_WHAT TO WORK ON:_ Find the line containing "How do I perform: Click". Retype it and every later line of the records exactly, leaving out pictures.

_Stored items:_

================

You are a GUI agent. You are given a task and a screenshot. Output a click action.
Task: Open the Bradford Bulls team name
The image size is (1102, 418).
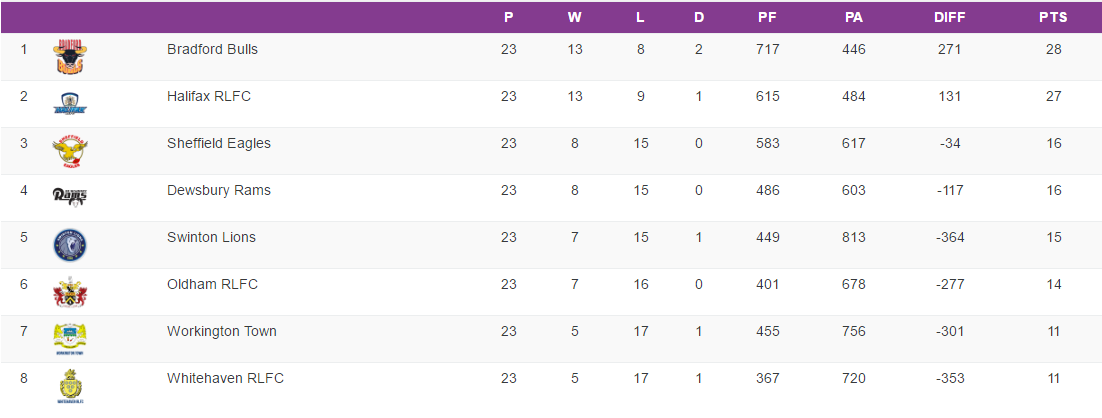pos(213,49)
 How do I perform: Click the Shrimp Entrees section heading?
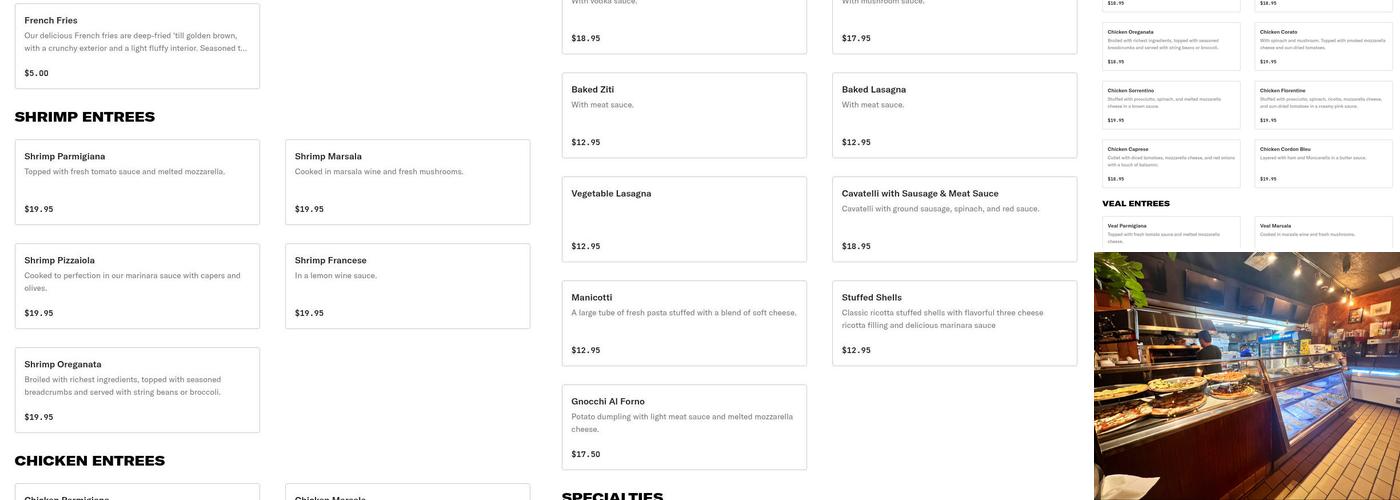pos(85,117)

================

_ANSWER SPACE:_
 How do I perform: Click the Shrimp Entrees section heading?
pos(85,117)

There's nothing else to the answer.